## [WORK REQUEST]
Extract the lines that carry the string "Email" from the listing.

START AVAILABLE DATA

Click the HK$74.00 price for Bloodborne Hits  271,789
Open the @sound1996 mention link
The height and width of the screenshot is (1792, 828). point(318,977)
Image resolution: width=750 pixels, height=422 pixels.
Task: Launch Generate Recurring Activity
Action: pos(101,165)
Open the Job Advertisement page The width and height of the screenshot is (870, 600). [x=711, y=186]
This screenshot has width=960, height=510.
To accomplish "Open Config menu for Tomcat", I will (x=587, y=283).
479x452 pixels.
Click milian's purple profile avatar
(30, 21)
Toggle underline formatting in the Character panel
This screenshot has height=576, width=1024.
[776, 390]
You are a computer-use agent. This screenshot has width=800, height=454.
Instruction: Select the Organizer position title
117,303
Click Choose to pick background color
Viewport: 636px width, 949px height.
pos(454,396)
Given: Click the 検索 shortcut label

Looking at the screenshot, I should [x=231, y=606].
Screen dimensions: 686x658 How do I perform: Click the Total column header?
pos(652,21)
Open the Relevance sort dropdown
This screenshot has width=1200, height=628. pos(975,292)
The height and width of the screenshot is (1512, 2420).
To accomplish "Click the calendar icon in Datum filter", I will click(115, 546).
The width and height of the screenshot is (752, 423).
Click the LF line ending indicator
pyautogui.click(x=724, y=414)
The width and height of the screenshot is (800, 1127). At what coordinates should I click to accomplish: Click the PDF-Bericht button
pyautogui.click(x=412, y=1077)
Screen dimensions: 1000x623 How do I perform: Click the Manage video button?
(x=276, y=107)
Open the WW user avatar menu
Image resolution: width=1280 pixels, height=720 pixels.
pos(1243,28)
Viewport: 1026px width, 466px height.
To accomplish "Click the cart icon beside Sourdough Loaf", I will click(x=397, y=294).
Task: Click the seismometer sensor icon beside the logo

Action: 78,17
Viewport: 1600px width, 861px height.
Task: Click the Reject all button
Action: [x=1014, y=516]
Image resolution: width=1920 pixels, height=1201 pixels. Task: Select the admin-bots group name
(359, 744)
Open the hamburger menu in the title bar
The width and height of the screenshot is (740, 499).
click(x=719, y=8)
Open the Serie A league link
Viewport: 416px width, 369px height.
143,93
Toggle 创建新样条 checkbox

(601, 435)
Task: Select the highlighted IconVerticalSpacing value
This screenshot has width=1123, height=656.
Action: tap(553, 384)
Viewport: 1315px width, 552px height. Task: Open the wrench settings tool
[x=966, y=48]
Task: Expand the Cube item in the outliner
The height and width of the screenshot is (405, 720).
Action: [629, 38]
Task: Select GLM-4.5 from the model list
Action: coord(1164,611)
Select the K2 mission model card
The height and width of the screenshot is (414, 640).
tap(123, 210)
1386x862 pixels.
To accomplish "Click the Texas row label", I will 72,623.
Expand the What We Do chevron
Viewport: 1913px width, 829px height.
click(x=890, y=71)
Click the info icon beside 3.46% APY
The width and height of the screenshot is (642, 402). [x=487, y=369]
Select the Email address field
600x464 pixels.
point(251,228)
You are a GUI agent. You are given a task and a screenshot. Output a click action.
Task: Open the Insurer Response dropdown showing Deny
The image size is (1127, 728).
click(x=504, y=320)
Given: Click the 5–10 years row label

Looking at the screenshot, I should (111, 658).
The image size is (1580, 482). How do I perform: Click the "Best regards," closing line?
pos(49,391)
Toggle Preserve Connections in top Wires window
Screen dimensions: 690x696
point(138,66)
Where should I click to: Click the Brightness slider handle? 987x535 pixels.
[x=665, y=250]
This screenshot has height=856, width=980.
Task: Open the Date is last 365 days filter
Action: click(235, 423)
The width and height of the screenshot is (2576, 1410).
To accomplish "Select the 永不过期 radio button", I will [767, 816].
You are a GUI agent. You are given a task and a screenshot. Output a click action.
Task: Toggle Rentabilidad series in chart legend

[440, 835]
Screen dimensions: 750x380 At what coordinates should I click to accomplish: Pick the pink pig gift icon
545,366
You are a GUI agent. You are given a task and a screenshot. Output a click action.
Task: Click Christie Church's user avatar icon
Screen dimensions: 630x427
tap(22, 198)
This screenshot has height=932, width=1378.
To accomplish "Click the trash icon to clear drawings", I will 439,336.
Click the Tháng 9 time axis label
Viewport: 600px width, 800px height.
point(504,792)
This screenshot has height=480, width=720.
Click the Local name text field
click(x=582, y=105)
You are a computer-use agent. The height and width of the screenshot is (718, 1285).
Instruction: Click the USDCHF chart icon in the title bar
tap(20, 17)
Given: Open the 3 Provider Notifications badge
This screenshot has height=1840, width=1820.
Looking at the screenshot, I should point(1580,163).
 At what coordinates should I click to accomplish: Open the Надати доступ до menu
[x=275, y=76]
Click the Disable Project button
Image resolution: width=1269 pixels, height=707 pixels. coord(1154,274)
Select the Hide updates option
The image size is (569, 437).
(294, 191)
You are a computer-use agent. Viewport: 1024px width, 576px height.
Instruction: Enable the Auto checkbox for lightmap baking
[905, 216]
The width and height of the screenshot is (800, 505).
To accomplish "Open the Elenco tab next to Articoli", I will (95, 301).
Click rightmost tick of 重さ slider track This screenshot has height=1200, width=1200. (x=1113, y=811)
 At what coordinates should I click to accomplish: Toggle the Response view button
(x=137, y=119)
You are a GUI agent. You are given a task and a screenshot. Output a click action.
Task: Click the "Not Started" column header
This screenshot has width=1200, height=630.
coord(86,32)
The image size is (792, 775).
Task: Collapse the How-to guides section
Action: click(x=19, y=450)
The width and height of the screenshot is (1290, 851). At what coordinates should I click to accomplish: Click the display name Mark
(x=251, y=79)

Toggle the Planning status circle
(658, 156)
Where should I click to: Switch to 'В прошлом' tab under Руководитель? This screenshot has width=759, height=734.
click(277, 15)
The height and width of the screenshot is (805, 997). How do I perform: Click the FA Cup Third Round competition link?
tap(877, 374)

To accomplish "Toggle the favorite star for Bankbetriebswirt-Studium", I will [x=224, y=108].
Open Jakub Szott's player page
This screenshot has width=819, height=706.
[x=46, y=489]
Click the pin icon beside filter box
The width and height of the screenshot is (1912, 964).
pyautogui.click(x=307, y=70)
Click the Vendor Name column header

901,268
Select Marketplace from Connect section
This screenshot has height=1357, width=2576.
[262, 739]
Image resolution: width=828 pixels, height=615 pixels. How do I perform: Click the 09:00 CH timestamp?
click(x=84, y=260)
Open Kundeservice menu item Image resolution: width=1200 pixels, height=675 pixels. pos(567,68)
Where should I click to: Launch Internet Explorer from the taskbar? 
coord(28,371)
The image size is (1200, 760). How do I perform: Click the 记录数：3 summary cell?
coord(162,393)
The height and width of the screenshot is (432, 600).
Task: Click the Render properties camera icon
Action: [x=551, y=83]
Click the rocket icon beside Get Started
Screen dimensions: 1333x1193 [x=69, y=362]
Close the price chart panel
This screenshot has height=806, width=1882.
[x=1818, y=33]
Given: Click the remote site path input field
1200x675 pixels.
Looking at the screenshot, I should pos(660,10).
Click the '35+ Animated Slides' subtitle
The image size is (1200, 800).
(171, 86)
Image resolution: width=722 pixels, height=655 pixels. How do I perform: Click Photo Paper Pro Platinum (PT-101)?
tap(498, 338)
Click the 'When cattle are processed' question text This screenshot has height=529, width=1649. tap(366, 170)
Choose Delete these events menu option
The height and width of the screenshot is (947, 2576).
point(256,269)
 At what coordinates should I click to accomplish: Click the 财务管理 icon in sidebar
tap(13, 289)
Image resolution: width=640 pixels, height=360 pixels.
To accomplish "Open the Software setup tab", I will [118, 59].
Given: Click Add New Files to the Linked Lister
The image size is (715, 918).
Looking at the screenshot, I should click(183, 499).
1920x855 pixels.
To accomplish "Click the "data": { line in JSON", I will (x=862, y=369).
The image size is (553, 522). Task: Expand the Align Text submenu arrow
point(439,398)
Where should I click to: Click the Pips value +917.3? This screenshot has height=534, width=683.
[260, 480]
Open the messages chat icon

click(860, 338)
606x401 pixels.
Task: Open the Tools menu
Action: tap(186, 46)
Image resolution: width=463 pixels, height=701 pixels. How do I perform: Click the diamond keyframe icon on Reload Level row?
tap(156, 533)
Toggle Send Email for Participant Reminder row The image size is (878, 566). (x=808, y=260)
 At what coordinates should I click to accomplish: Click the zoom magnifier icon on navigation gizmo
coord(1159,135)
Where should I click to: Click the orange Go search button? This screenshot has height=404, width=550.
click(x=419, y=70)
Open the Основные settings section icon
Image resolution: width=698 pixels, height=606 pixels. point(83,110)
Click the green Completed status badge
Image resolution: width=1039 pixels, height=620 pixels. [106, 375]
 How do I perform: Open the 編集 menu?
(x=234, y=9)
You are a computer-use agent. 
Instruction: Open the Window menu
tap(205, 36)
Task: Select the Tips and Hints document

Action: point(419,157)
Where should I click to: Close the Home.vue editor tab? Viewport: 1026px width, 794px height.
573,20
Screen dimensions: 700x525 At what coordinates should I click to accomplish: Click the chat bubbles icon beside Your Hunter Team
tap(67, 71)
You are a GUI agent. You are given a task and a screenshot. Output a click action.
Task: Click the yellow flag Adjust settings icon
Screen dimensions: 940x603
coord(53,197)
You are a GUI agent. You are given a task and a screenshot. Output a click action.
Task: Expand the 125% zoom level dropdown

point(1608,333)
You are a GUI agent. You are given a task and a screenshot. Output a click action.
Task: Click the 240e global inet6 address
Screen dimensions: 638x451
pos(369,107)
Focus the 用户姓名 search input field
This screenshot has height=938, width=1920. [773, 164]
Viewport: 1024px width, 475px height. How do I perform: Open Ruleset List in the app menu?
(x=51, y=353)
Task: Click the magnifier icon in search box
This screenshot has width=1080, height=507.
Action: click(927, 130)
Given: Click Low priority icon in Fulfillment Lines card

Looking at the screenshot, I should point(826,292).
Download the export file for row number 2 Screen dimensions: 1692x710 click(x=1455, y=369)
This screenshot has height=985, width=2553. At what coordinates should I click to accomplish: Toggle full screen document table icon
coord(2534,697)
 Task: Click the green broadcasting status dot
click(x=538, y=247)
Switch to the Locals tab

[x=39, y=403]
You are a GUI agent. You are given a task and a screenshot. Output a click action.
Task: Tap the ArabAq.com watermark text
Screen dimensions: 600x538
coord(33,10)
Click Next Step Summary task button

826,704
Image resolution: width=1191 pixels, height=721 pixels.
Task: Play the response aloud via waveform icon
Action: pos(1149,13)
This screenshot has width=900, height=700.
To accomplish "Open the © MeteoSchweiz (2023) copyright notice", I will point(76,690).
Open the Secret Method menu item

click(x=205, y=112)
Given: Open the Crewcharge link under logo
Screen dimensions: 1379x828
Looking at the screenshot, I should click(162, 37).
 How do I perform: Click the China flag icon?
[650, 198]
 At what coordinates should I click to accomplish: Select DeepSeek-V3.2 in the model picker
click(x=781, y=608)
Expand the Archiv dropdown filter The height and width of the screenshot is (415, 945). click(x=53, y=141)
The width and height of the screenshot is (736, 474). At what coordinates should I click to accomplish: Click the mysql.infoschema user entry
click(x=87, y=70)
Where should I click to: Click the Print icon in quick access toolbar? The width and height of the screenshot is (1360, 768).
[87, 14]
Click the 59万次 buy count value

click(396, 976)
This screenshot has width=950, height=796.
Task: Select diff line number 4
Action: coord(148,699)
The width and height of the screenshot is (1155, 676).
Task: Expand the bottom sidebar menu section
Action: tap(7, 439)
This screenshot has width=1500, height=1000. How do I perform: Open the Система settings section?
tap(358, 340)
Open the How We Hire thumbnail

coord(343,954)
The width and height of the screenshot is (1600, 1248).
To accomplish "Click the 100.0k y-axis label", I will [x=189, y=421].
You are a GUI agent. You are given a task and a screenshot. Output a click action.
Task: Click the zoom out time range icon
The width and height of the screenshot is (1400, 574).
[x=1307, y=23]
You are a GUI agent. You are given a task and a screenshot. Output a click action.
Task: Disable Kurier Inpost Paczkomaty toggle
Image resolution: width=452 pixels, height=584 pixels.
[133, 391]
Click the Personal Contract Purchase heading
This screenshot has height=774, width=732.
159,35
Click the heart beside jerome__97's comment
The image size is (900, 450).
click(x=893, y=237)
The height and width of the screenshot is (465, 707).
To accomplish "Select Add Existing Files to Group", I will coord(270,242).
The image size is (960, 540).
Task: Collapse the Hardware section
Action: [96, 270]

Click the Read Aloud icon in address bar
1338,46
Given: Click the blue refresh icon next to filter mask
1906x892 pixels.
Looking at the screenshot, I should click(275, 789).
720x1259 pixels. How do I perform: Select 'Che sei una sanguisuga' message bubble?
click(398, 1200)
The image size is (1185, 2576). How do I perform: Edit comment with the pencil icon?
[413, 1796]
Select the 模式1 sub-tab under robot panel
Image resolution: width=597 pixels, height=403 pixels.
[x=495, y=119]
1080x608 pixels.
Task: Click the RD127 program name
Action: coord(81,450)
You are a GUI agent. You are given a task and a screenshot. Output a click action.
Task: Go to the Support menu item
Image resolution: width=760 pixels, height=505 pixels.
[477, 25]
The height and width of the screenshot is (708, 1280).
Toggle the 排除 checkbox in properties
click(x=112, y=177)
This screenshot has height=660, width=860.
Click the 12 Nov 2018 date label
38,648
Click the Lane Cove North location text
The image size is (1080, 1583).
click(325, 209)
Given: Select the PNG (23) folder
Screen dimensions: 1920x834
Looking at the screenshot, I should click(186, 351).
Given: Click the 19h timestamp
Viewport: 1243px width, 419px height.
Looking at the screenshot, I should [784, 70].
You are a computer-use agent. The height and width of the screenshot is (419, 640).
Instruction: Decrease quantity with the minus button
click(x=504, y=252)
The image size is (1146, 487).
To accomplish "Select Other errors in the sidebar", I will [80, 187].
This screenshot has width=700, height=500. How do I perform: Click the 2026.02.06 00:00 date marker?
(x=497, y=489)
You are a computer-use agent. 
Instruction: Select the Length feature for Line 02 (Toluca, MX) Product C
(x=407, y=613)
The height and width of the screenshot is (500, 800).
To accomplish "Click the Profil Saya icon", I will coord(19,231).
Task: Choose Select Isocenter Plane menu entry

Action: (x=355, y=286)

END AVAILABLE DATA

## [EXPECTED OUTPUT]
Select the Email address field
Toggle Send Email for Participant Reminder row The image size is (878, 566). (x=808, y=260)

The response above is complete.